Along these lines, the term “large language model” refers to a set of one or more machine learning models trained to perform computer tasks to generate or identify computing code and/or data in response to an event generation prompt (e.g., user interactions, such as text queries and button selections). In particular, a large language model can be a neural network (e.g., a deep neural network) with many parameters trained on large quantities of data (e.g., unlabeled text) using a particular learning technique (e.g., self-supervised learning). For example, a large language model can include parameters trained to generate or identify computing code and/or data based on various contextual data, including information from historical user account behavior.

Relatedly, as used herein, the term “machine learning model” refers to a computer algorithm or a collection of computer algorithms that automatically improve output for a particular task through iterative outputs or predictions based on use of data. For example, a machine learning model can utilize one or more learning techniques to improve model accuracy and/or effectiveness. Example machine learning models include various types of neural networks, decision trees, support vector machines, linear regression models, and Bayesian networks. In some embodiments, the catalyst calendar system utilizes a large language machine learning model in the form of a neural network.

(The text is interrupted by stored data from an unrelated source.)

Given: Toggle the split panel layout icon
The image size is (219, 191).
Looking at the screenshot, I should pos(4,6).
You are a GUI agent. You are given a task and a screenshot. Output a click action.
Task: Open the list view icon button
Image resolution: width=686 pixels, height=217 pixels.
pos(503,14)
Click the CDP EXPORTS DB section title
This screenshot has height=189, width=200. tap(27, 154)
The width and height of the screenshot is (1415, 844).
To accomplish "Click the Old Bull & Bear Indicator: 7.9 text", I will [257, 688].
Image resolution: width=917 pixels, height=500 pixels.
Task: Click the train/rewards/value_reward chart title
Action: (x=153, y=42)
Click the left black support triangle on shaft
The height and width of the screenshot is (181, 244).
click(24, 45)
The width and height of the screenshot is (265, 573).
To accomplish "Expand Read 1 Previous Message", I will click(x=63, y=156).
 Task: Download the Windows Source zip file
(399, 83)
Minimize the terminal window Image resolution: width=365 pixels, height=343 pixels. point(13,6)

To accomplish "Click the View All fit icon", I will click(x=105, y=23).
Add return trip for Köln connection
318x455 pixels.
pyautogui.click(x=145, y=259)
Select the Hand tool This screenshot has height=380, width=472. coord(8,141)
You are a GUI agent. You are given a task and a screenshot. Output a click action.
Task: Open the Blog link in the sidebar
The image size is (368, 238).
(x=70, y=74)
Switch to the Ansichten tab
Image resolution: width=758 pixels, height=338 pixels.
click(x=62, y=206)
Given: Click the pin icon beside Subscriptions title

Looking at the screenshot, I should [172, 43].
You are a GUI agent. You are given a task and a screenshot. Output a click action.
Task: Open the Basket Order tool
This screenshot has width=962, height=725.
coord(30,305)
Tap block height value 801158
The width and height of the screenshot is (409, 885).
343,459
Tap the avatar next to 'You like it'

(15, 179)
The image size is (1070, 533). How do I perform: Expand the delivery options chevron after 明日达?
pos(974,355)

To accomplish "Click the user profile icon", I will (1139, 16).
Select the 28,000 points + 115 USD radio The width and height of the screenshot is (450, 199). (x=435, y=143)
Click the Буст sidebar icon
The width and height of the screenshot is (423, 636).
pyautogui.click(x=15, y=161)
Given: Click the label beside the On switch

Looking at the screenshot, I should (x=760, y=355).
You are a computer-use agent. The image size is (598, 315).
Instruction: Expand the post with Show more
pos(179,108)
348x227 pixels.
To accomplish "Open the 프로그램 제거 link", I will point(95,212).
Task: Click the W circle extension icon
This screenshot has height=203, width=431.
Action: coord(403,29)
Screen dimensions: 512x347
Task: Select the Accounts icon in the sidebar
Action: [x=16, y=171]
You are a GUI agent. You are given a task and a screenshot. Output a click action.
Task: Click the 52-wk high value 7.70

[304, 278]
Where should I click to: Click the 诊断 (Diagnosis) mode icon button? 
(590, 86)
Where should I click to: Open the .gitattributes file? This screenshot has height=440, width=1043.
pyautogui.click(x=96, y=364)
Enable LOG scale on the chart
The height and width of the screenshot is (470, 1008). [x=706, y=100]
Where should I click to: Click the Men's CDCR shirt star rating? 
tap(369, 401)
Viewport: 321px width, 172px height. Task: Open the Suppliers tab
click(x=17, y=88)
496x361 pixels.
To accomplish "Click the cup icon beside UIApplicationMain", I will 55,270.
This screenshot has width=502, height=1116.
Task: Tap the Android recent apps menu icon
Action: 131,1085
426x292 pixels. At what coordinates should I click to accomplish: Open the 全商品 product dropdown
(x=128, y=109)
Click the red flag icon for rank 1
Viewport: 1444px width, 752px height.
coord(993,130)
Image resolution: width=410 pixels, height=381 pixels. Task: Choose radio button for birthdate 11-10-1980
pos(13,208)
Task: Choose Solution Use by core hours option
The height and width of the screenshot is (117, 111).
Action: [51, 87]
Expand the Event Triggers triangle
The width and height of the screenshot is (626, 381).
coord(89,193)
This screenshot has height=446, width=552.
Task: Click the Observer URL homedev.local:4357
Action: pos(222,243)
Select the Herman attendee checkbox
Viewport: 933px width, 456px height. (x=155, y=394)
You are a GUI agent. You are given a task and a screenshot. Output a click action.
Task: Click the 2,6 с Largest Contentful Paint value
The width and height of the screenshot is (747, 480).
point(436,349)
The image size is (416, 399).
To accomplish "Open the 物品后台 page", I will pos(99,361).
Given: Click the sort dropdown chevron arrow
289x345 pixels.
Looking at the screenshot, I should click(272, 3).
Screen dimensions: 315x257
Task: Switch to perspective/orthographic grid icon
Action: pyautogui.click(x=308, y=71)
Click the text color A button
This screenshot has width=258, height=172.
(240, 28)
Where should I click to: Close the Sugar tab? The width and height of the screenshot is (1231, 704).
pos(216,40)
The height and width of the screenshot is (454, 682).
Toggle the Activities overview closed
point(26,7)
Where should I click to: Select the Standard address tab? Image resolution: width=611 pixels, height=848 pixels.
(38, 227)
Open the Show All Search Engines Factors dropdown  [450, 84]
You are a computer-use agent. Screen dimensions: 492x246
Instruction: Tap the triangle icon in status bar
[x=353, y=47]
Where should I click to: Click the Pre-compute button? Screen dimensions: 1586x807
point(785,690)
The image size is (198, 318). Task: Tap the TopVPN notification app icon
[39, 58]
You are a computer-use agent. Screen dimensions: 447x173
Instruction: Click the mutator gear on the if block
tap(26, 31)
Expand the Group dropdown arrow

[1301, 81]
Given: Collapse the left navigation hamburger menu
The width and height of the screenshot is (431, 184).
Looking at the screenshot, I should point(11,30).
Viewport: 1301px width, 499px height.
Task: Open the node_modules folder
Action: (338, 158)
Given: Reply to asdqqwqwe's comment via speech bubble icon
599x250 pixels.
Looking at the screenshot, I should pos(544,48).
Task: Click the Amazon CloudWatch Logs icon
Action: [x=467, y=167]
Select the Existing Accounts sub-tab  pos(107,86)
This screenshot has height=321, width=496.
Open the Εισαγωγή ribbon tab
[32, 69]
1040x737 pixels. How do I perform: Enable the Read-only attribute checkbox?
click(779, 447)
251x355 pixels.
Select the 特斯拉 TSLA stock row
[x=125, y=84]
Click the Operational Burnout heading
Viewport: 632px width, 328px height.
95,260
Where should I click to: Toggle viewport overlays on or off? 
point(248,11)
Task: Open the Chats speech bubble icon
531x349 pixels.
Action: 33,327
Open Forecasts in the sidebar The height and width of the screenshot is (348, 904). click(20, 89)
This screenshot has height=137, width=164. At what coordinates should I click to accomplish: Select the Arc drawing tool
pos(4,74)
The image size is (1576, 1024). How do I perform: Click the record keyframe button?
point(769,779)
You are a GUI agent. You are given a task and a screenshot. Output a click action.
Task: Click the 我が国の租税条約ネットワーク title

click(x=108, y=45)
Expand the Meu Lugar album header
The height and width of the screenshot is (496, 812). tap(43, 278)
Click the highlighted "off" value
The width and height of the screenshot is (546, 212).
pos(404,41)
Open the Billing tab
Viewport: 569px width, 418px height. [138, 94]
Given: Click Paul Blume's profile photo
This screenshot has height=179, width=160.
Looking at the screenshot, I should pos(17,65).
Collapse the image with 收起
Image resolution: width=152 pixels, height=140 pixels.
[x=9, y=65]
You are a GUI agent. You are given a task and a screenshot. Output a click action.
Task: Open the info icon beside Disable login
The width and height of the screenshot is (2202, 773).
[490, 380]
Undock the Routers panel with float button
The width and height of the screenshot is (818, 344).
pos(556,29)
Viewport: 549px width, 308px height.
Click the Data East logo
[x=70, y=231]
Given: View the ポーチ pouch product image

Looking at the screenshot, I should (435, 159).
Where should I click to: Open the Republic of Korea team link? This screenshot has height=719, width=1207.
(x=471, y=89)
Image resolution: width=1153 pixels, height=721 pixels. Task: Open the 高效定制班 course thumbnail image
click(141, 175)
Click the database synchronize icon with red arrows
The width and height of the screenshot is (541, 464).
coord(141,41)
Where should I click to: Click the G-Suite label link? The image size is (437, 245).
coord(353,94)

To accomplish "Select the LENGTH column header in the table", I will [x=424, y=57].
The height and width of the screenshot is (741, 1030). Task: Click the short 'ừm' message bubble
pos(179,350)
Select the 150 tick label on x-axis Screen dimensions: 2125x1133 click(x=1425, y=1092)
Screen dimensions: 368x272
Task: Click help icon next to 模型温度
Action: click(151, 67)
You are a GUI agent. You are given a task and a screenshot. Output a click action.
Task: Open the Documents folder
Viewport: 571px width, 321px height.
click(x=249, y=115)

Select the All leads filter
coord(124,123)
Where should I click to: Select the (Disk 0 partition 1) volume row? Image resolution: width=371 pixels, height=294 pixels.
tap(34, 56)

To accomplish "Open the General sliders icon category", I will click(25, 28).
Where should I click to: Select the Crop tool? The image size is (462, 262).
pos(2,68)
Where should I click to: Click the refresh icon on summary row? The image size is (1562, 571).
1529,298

Along these lines, the term “neural network” refers to a machine learning model that can be trained and/or tuned based on inputs to determine calendar events, scores, or approximate unknown functions. For example, a neural network includes a model of interconnected artificial neurons (e.g., organized in layers) that communicate and learn to approximate complex functions and generate outputs (e.g., task lists) based on a plurality of inputs provided to the neural network. In some cases, a neural network refers to an algorithm (or set of algorithms) that implements deep learning techniques to model high-level abstractions in data. A neural network can include various layers such as an input layer, one or more hidden layers, and an output layer that each perform tasks for processing data. For example, a neural network can include a deep neural network, a convolutional neural network, a recurrent neural network (e.g., an LSTM), a graph neural network, a transformer neural network, a diffusion neural network, a generative adversarial neural network, or a large language model.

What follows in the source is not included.